You're never outputting your value back into the output field. All you're doing is returning the value. You need to set the value of your output field to "Generalities".
Example
var input = document.getElementById("onkeyup").value;
// You should be giving your elements meaningful IDs.
if(+input < 100) {
document.getElementById("output").value = 'Generalities';
// Assumes an output field called "output".
}
Try this:
function AnEventHasOccurred() {
var x = document.getElementById("onkeyup").value;
if (x < 100){
document.getElementById("eventlog").value = "Generalities";
}
}
I see a few errors. Check this out for comparison:
function AnEventHasOccurred() {
// should probably save the elements to variables
// since you'll be checking and changing the values
var x = document.getElementById("onkeyup");
var y = document.getElementById("eventlog");
// should be 100, not "100"
if (x.value < 100) {
y.value = "Generalities";
} else {
y.value = "";
}
}
This should work fine.
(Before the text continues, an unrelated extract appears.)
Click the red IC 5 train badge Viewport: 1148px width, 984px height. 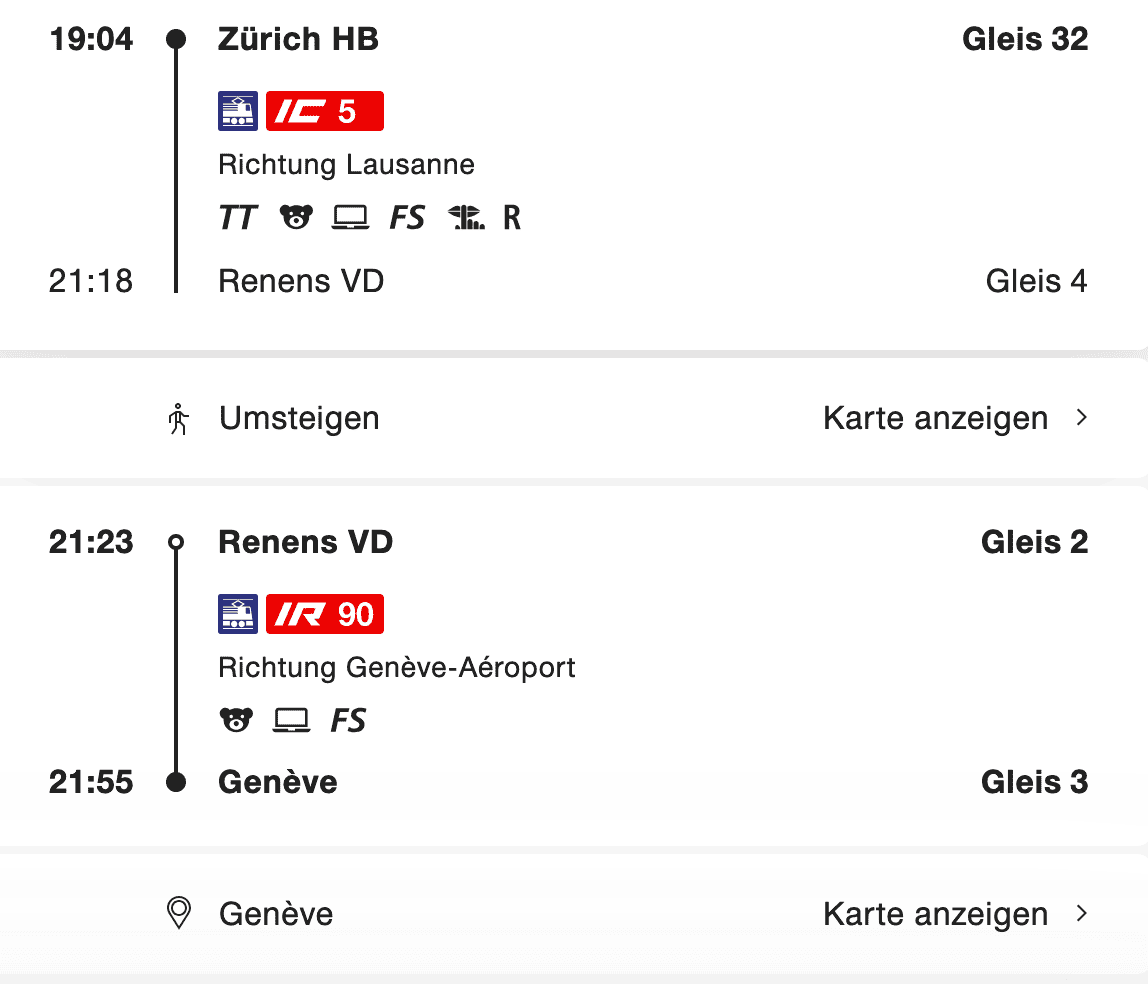(x=325, y=111)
Check it out on jsfiddle.
More Recommendations
Your return statement doesn't correspond with your "output": it
does nothing valuable in this case.
You check or set the value of an input by getting the element and
using its value key.
You should put semi-colons at the end of most javascript lines, with the exceptions generally being curly brackets {}, comments // and /* */, and empty lines.